3. Similarly, the Millennium Healthcare and Benefits Act also authorized one Assisted Living Pilot. This pilot has operated in VISN 20 (Washington, Alaska, Oregon and Idaho). The evaluation of the assisted living pilot is due to Congress in late 2004, with funding for the pilot expected to terminate before the evaluation is complete. Anecdotal reports indicate that the assisted living pilot is serving Veterans with more chronic impairments in daily living than those who are currently served at the domiciliary level of care, and thus providing a level of support that is not now available within the VA long term care continuum. Again, I recommend that Congress authorize the VA to continue funding the Assisted Living Pilot until the evaluation is complete and an informed decision can be made about whether or not to continue and/or expand this program to other VISNs.

4. The State Home Program has been highly successful in meeting the long term care needs of Veterans. Currently, the state home construction program and the per diem program provide construction funding and on-going funding through the VA for nursing home level of care, domicillary care and now adult day health care (in planning). While the State Home Program continues to meet the needs of aging Veterans for nursing home care and domiciliary care, it does not fund the construction or operation of assisting living facilities, a level of care that should be more available to Veterans. Therefore, consideration should be given to utilizing the VA State Home Construction Grant Program and Per Diem Program to spur development of assisted living facilities, with a higher priority given to assisted living projects.

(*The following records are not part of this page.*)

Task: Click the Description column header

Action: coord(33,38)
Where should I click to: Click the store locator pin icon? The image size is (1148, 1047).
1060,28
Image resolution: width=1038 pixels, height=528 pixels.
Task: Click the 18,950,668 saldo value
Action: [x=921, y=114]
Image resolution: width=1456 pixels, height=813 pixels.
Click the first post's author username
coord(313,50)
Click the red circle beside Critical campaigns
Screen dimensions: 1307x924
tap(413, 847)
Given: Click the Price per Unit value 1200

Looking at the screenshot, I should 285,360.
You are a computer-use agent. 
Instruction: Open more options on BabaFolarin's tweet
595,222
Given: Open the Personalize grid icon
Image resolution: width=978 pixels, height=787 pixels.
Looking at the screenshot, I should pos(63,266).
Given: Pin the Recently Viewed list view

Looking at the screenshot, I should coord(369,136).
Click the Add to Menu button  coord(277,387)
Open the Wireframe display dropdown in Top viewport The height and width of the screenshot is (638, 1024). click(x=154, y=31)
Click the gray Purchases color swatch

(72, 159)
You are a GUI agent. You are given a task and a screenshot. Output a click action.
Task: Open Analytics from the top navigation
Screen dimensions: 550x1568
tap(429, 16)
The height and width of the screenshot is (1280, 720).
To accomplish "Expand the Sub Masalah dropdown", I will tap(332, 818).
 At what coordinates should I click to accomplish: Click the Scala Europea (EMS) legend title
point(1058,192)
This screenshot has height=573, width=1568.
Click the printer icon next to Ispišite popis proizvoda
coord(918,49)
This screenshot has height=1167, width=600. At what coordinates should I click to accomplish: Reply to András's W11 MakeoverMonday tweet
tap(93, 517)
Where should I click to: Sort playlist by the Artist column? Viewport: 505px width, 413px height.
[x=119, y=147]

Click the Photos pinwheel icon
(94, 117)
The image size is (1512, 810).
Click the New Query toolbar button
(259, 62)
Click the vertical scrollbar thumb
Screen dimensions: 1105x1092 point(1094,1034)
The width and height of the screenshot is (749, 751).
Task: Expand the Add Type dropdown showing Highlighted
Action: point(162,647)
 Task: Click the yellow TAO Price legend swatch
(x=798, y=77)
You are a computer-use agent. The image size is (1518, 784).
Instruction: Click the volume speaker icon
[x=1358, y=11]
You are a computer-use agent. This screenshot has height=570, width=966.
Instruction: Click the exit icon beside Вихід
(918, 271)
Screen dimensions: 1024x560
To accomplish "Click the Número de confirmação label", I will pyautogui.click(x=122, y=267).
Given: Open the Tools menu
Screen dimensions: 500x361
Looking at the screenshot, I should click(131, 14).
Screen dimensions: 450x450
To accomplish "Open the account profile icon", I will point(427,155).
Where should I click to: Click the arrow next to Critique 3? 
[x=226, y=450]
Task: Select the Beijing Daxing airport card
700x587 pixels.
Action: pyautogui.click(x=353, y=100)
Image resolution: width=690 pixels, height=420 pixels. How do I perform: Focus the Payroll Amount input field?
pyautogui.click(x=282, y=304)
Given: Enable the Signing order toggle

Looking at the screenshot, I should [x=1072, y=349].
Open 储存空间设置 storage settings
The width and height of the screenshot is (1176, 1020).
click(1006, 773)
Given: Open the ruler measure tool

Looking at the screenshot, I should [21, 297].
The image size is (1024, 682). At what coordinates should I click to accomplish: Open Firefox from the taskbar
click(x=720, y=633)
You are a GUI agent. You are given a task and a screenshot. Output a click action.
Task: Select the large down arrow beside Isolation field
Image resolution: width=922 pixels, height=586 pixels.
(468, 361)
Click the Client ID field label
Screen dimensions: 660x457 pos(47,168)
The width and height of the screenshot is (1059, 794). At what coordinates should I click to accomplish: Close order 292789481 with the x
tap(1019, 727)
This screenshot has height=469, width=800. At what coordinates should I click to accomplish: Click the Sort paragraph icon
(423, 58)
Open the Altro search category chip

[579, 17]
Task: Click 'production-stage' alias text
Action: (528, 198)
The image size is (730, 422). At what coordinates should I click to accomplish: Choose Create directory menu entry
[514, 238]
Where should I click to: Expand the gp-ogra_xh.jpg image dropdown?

Finally, I would like to note the accomplishments of the VA’s Geriatric Research, Education and Clinical Center Program. There are now 21 GRECCs nationwide that are translating their research into programs that improve the lives of older Veterans. In several research projects, including the evaluation of Geriatric Evaluation and Management Units and the development of the Resident Assessment Instrument, GRECCs have developed tools and models of care that have been adopted by the broader aging community. We look forward to the continued success of GRECCs towards the benefit of Veterans and all seniors.

In conclusion, I hope that these recommendations will spur discussion among Congress, Veterans and the VA about how to best utilize the limited resources available to meet the long term care needs of aging Veterans. Thank you again Chairman Smith and members of the Committee for the opportunity to present my views about how to provide Veterans with access to the entire continuum of long term care programs and services.

Brief Bio for
Jade Gong, R.N., M.B.A.
Member, Geriatrics and Gerontology Advisory Committee
To the Secretary of Veterans Affairs

Jade Gong has 20 years of experience in health care strategy, policy and reimbursement, with expertise in Medicare, Medicaid and VA long term care issues. She has served as a Secretarial Appointee to the Geriatrics and Gerontology Advisory Committee since 1995. In 1998, she was also a Secretarial Appointee on the Federal Advisory Committee on the Future of VA Long Term Care. In 1999, she served on the selection committee for the VA Assisted Living Pilot.

As the Principal of Health Strategy Associates, Ms. Gong advises national associations and health care providers on the need for both institutional and community based long term care programs for seniors, including State Veterans Homes. She is currently assisting several non-profit health care organizations to develop an innovative home based program for the elderly known as the Program of All Inclusive Care for the Elderly (PACE).

From 1989-1994, Ms. Gong was the Director of Reimbursement and Finance for the American Health Care Association, the national association representing long term care and assisted living providers. Prior to that time, she was Project Manager at Lewin and Associates (now the Lewin Group, a national health care consulting firm) where her clients included HCFA’s Office of Research and Demonstration, State Medicaid Agencies and health care providers.

Ms. Gong has a MBA from Yale University and a BS in Nursing, cum laude, from New York University.

Disclosure: I have received no compensation from the VA in 2002 and 2003.